The border crossing itself was a non event. The building was there, but now totally abandoned so we drove into Spain unhindered. It was about this point that the upward journey became a downward journey and we slowly weaved our way down an amazingly twisty road until we headed inland towards Figueres. 

The purpose of our journey to Figueres is to visit the Salvador Dali museum, which he created himself before his death in 1989. It was created in the old theatre at Figueres. On arrival we  left Campy on a free parking spot not far from the museum opposite a park, as it was Sunday there was hardly anyone about. The museum’s architecture is bizarre. On one side the terra-cotta coloured wall is decorated with patterns of loaves of bread. There is a turret at on end and it’s crowning glory is a collection of enormous boiled eggs. 

On the other side of the building is a contemporary square containing a statue and a strange terracotta tower with a TV arial at the top and a TV at the bottom. This was a sample of the complexities of his works to come. 

€12 each to go in and we were immediately drawn to the huge  courtyard which contains an american car with an enormous naked woman standing on the bonnet. She was holding 2 chains, one in each hand that went up into the top of the courtyard attached to a boat which was sitting on a pile of tyres. By the front wheel was a coin slot machine which when fed with a Euro would initiate rain on the inside of the car. Funny thing was, we first saw an American lady put her Euro in and the second that she did the church bells rang. This confused us all for a moment. One of the best rooms was the treasure room which contained arguably some of Dali’s best works. We are all aware of his surrealist art but we didn’t realise how fine a hand he had. His ability to paint in miniature was extraordinary to see. 

The museum illustrated to us the enormous variety and adaptability Dali had in  producing his art. Some of it is utterly bizarre. Some of it is rough and ready but when we compared this to the exquisite masterpieces that he produced we forgive him for that. 

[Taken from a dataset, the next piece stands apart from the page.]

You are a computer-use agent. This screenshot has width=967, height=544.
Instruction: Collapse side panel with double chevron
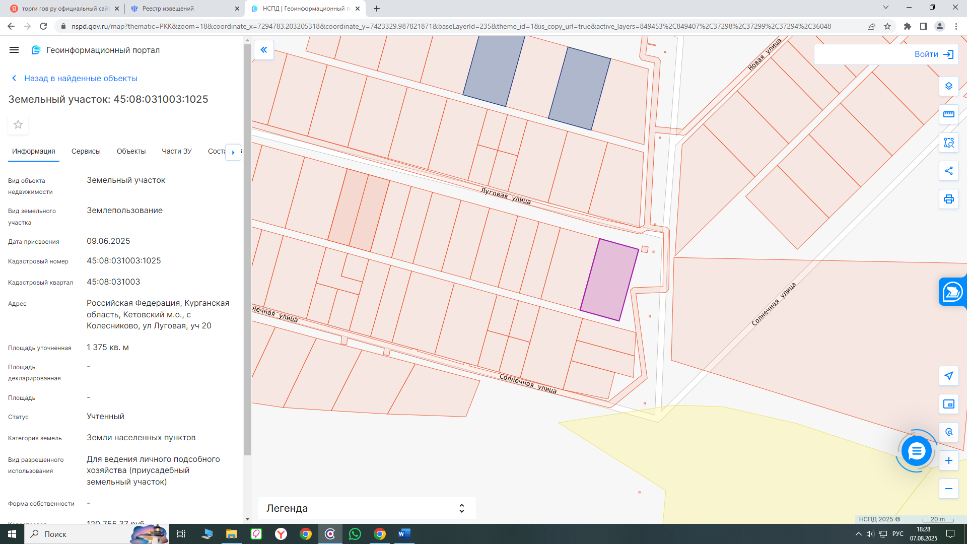click(x=263, y=50)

The museum is large and on 3 floors and covers all areas of his artistic life. We really enjoyed it. On leaving we had additional tickets to go to the jewels exhibition, around the corner and exhibits incredible pieces of jewelry and precious stones. One of the most impressive was that of a heart shaped piece which was outlined in diamonds and in-filled with rubies. But Dali liked animation and he made the piece move as if pumping blood. Quite extraordinary. 





















We returned to Campy at around midday and set off back to the coast for Cadaques, which is where Dali was brought up. More mountain roads, very tight and winding road for about 8km. We climbed very high and had spectacular views down to the town of Roses, over the top of the mountain to Cadaques. More mad cyclists. We arrived about 1.30 and took a stroll around the village which is very picturesque, but windy.

We contemplated staying over night but the parking attendant advised us that it would be €20. Incidentally, that happens to be the exact amount that we didn’t want to pay. We had a quick look at the map and decided to put in some more miles towards Barcelona and stay at a free Aire at Platja d,Aro. It’s a busy resort town, the Aire is Ok, lots of Motorhomes here, perhaps 20. As usual we are the smallest van and the only Brits here. 

Another big day tomorrow, having to navigate our way through Barcelona tomorrow. No neet to stop as we have been here before. Hoping to get further down the coast and past Tarragona tomorrow.